DanMurphy wrote:I just don't get this. If you need to test something this big why not budget, say, $50,000 to pay testers. Pay 500 inexperienced people $100 each for a week in which they promise to make 100 edits to Wikipedia. Is there some reason why this sensible approach wouldn't be wise? Or yield reams of data on what works, what doesn't work, what trips up inexperienced users, etc...?
They could have also recruited a control group of experienced Wikipedia editors who would have done the work on their side for free.
Why did they not do this? Why are they not now talking about what (to me at least) sees like a blindingly obvious solution?
They wouldn't have had to pay anyone.
Plenty of people would have volunteered out of goodwill.
Plenty of people did volunteer.
They ignored the responses, did not fix the already found bugs and bulled ahead because they wanted to meet their artificially aggressive schedule.
They have 800 bugs outstanding on bugzilla.
They do not need live testing at this point.
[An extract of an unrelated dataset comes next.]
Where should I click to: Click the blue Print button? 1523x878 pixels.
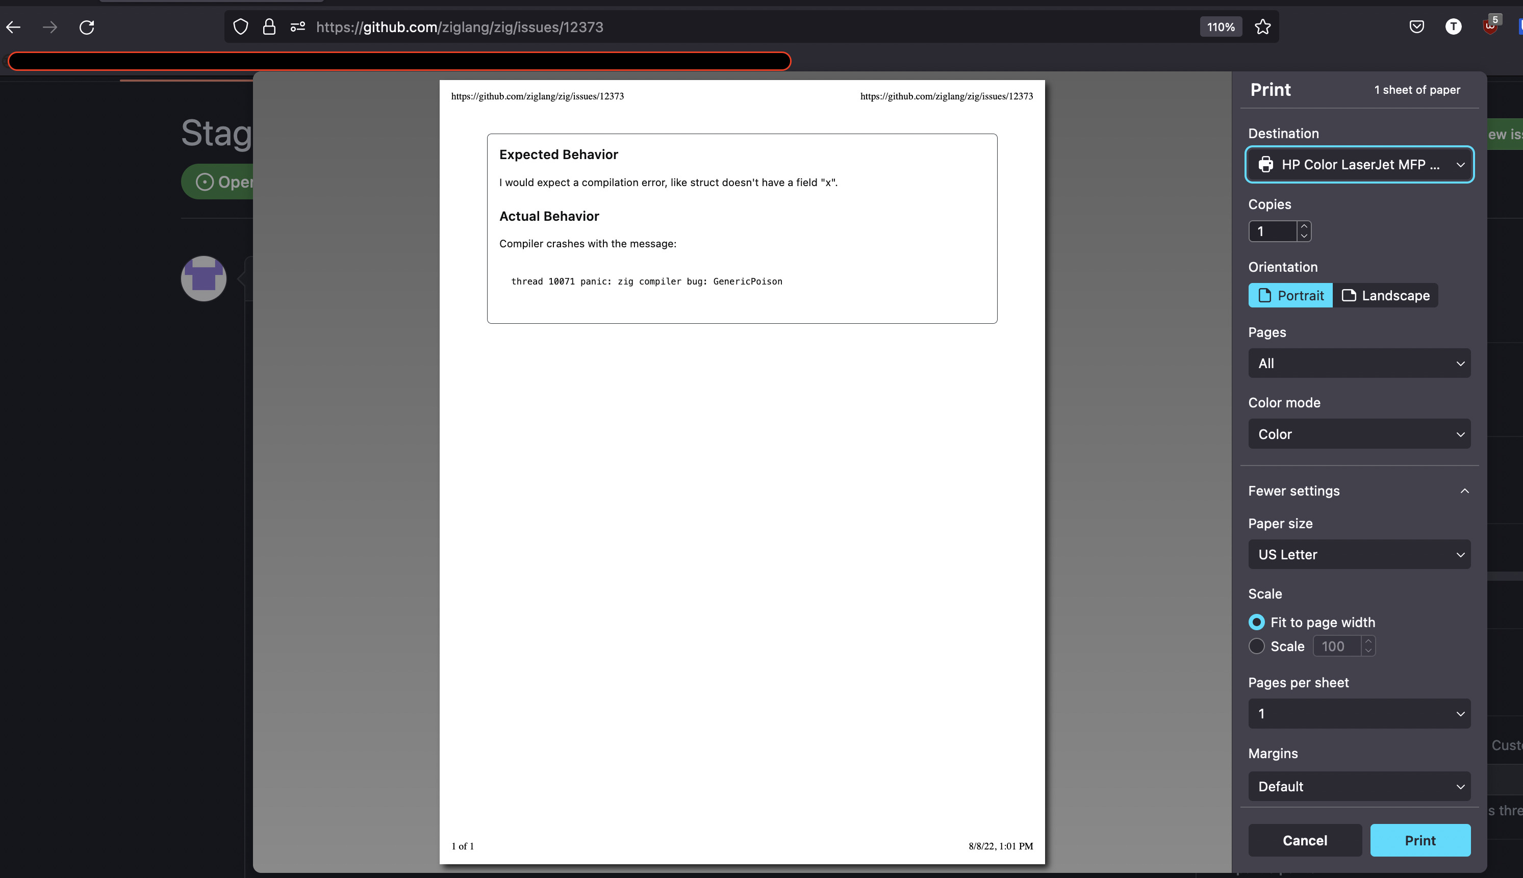click(x=1420, y=840)

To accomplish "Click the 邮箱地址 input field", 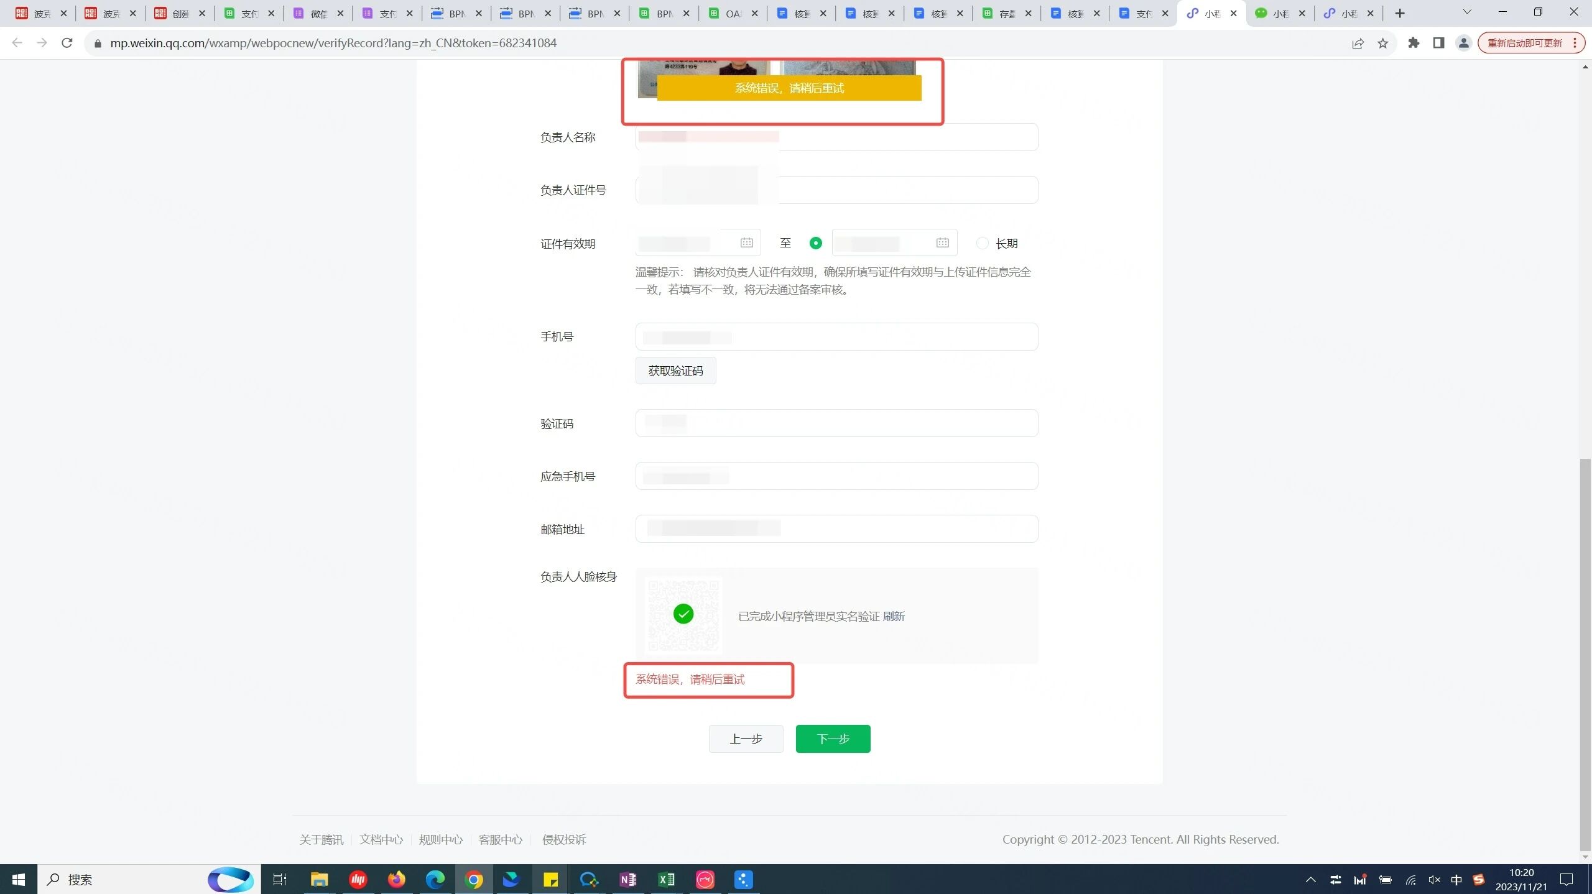I will [902, 528].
They have PLENTY of work to do.
They do need to get a real regression environment up with voluminous atomic tests that ensure they are not reintroducing problems into the code base.
That's one thing that drives people mad.
The reason that they aren't doing these things?
EGO.
ARROGANCE.
INCOMPETENCE.
They know better than everyone else who's been through the wringer for decades on big projects.
They've figured it all out by uncritically reading Agile marketing materials.
Its a panacea. We're so much smarter than those old school programmers. Ha!
We're young and smart and AGILE and ... OH FUCK! OH FUCK! NO NO NO NO
well, shit
I'd be lying if I said I hadn't seen this play out many times in the past.
I'd also be lying if I said I didn't hold similar attitudes to the WMF devs in the past.
The metaphorical beatings I suffered at the hands of my consulting clients, employers, peers and customers eventually opened my eyes.
One substantial difference: I did my suffering/learning out of the public eye. These fuckers are branded with their very, very public failing.
I would not want to have been responsible for humiliating myself and my team in such a lasting manner.
I would wear that brand of shame for a looooong time.